夢を叶えた五人のサムライ成功小説【川端雄平編】15
この作品は過去に書き上げた長編自己啓発成功ギャグ小説です。
ライブが終わり、バーをあとにする。
後日、柴田から連絡が入ることになっている。
雪が激しく降り始めた。
交通規制が次々と発表され、街中や駅などの電光掲示板に速報として流される。
電車の運行が停止になるまでに早く帰ろう。
雄平と由里は駅近郊のコンビニ前で柴田に別れを告げた。
いつのまにだろうか!
先ほどまでライブの最中にいた林がコンビニ内でスタッフに業務を命じている。
林はコンビニのオーナーでもあった。
今では人に任せているが稀に顔を出すらしい。
雄平は時給が今の勤務先より、10円高かったので林に頼んで使ってもらおうと一瞬、ほんの一瞬だけ思ったが、交通費や時間、通勤の労力を考えるとマイナスになるじゃないか!とすぐさま気づいた。
そして由里とふたり、電車に飛び乗った。
雪の降り方が凄まじい。
視界が今にもゼロになりそうな勢いだ。
空を眺めてもう12月も間近なんだなと染々と感慨に想い咽ぶ気持ちだった。
帰宅した雄平は今日の出来事を再現してみた。
自室の天井を眺め、俺はプロになるんだなと気を引き締めた。
そして自分自身に言い聞かせた。
ヴォーカルだけが音楽じゃない。
ギタリストも立派な音楽だ。
どちらが欠けてもならない。
雄平はマイギターを手に取って弾いてみた。
室内に魂のこもった音が鳴り響く。
一階の居間でテレビを見ながら、バリバリとスナック菓子を頬張り大爆笑している母親が、息子の奏でるギターの音色を聴きながら涙を流して叫んでいた。

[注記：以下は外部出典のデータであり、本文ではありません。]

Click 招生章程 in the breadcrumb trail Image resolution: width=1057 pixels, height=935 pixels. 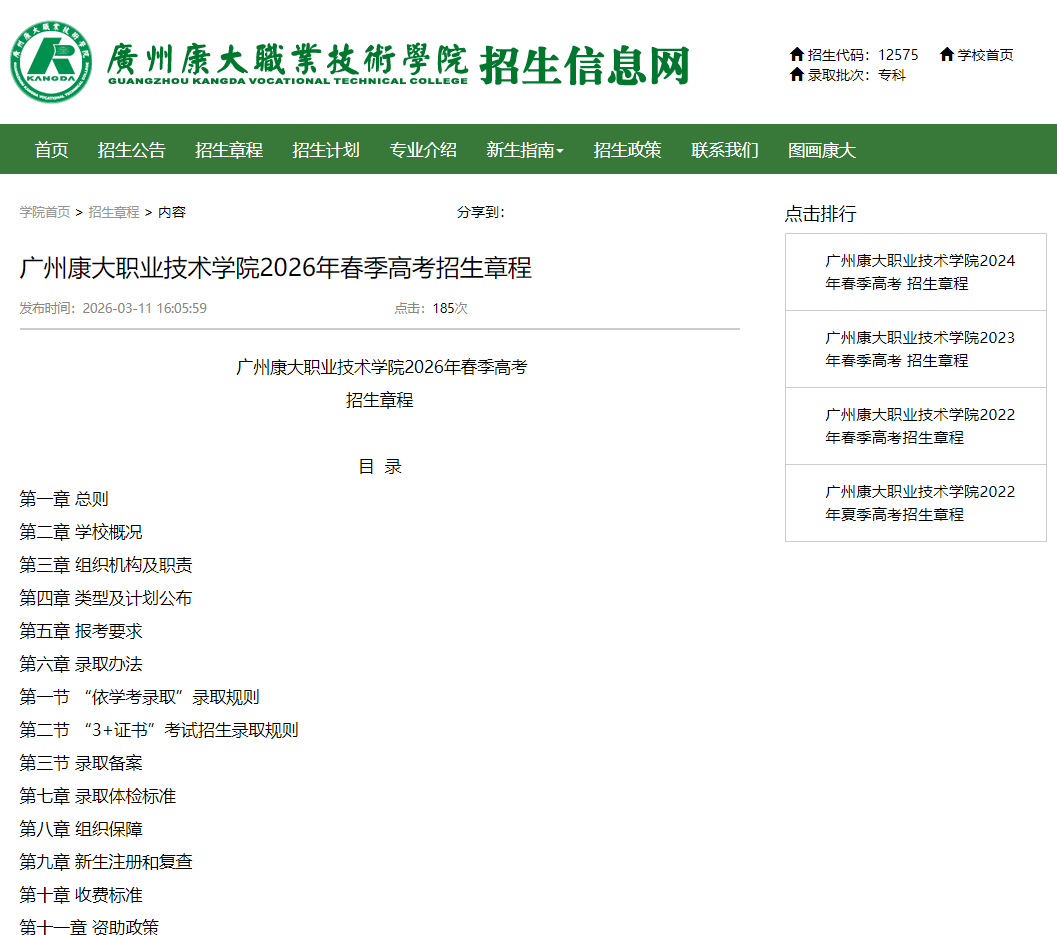tap(113, 212)
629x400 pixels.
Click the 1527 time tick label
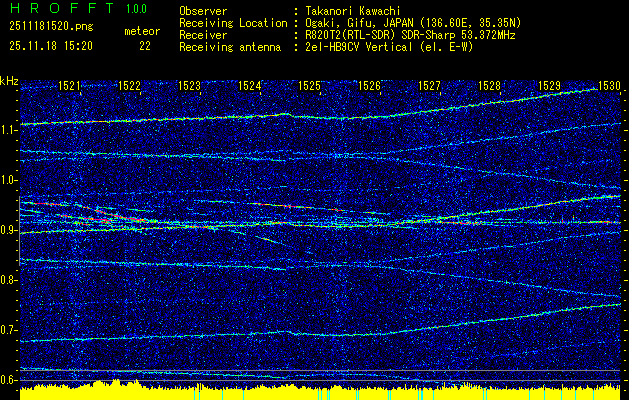tap(429, 86)
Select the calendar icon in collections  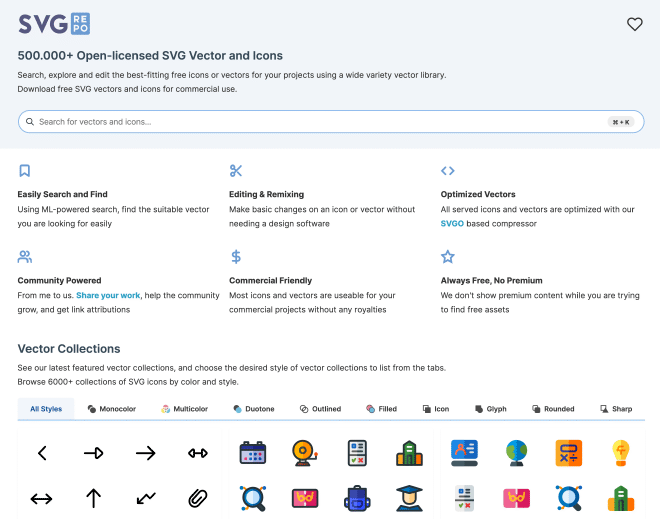252,453
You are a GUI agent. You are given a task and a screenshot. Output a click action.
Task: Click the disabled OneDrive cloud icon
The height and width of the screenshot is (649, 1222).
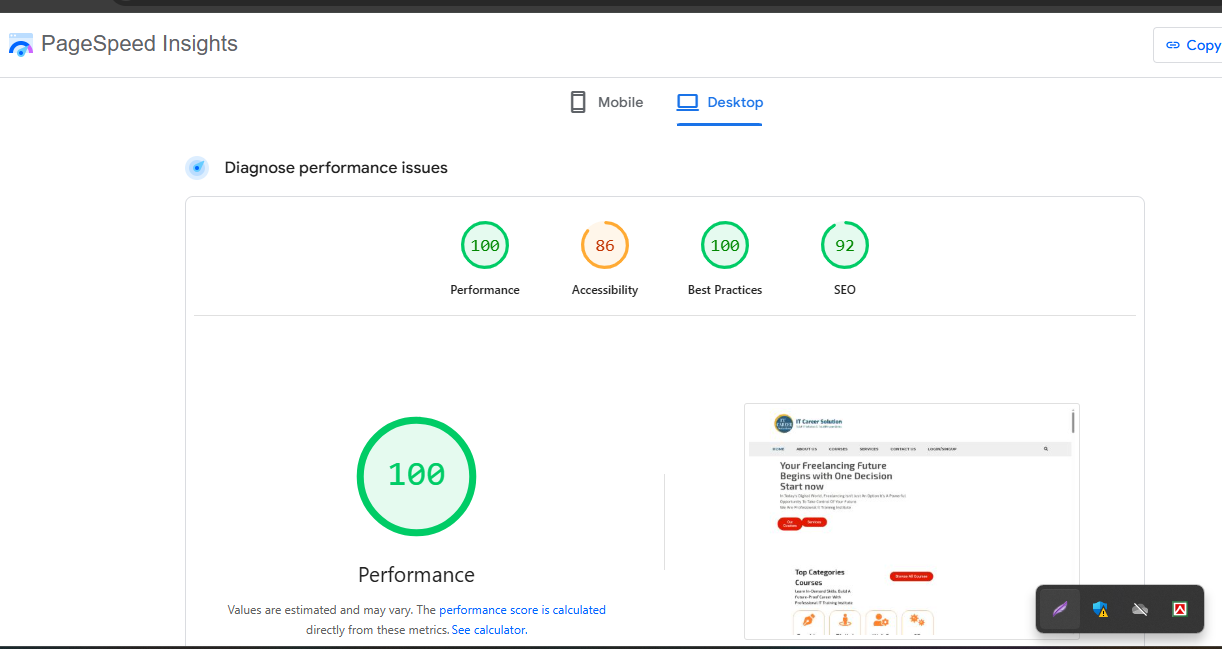(1140, 608)
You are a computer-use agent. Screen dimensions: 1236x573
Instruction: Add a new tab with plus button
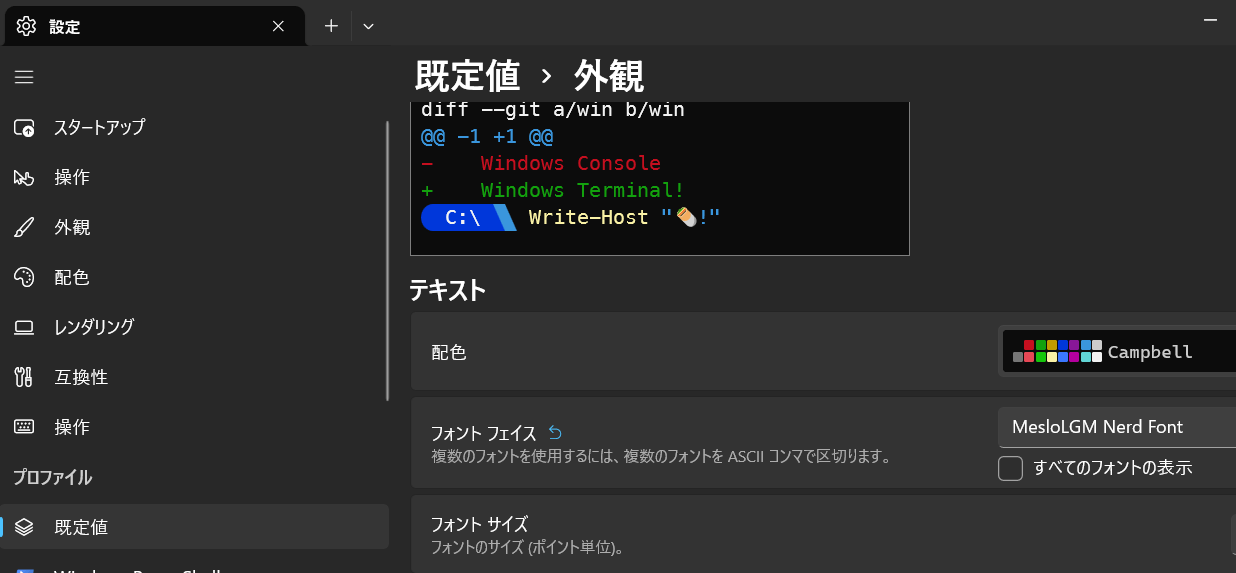tap(331, 26)
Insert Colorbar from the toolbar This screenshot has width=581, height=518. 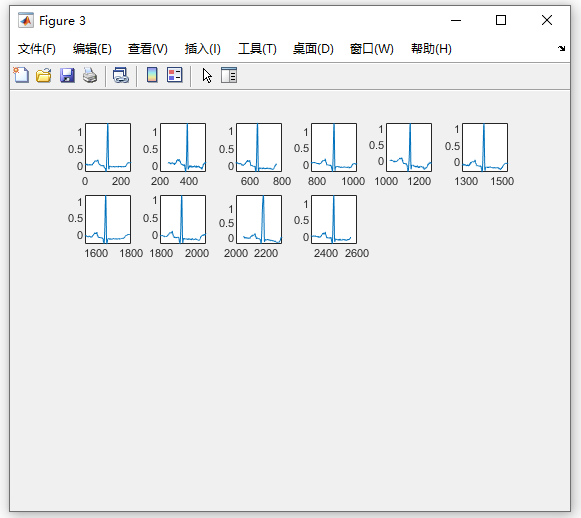point(152,75)
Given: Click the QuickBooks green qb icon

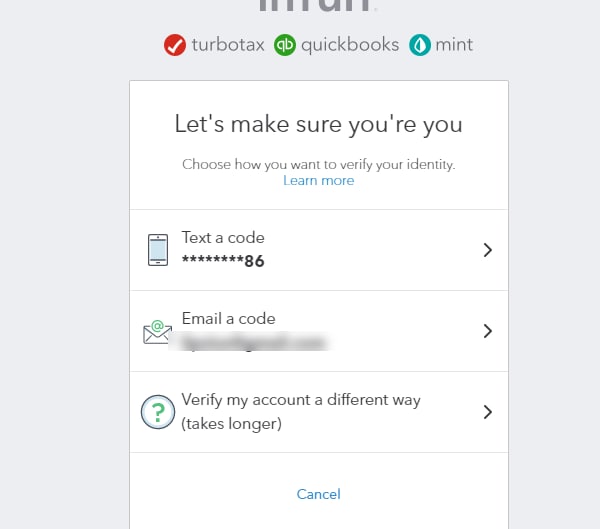Looking at the screenshot, I should point(285,45).
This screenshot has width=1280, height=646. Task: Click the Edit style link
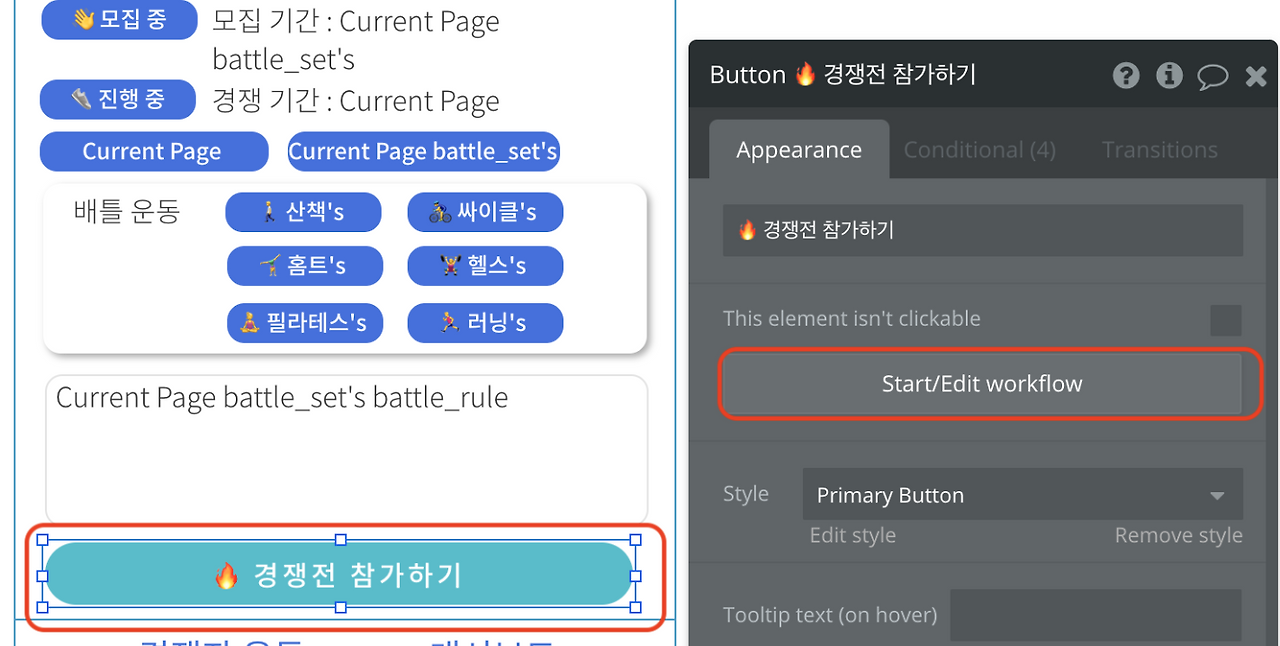click(x=852, y=535)
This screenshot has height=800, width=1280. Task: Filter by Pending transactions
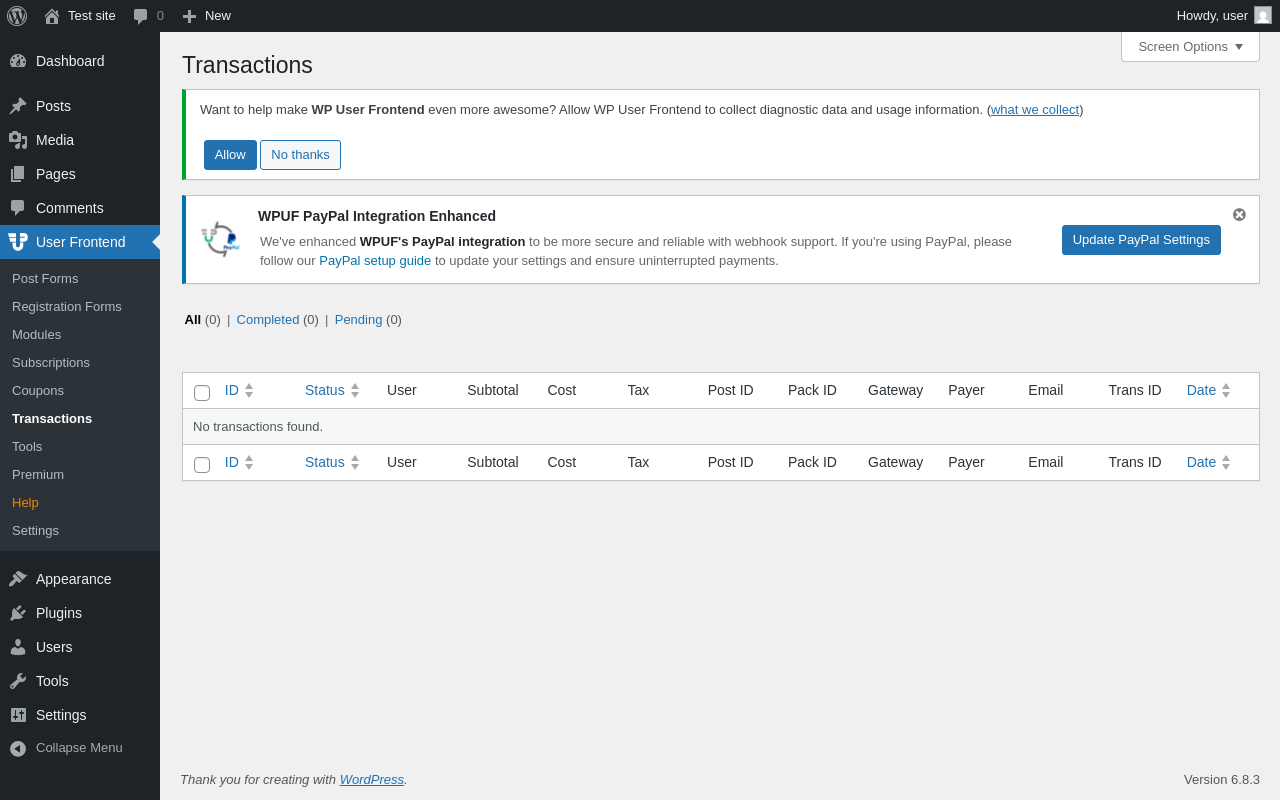click(x=358, y=320)
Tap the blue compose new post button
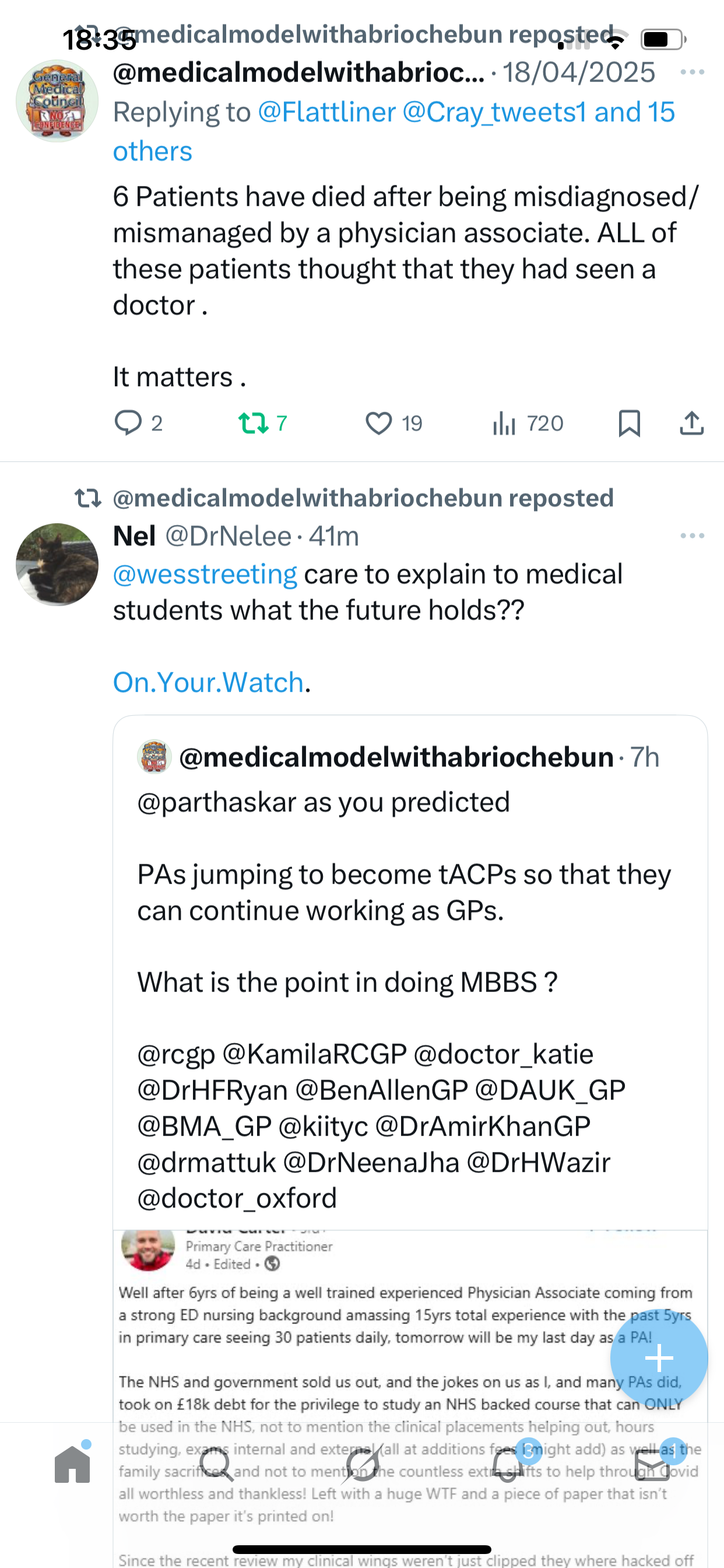This screenshot has height=1568, width=724. (658, 1358)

その涙は笑いすぎによる涙だけではなく、我が子を想う親心もあった。
『雄平~、雄平~、母さんは嬉しいよ。おめでとう。本当に良かったね。母讃歌も聴かせてねぇ!』
二階の自室に居る雄平には勿論、聞こえてはいたが知らぬ不利をした。
嬉しさ半分、不気味さ半分だった。
雄平はこの夜、ぐっすりと眠りこけた。
二度と目が覚めやらぬ死人のように深い深い眠りに就いた。
いつしか大雪が街を埋め尽くした。
各路線は全面停止、交通規制も激しく制限が敷かれた。
この日の大雪は30年ぶりのことだとテレビのニュースは伝えていた。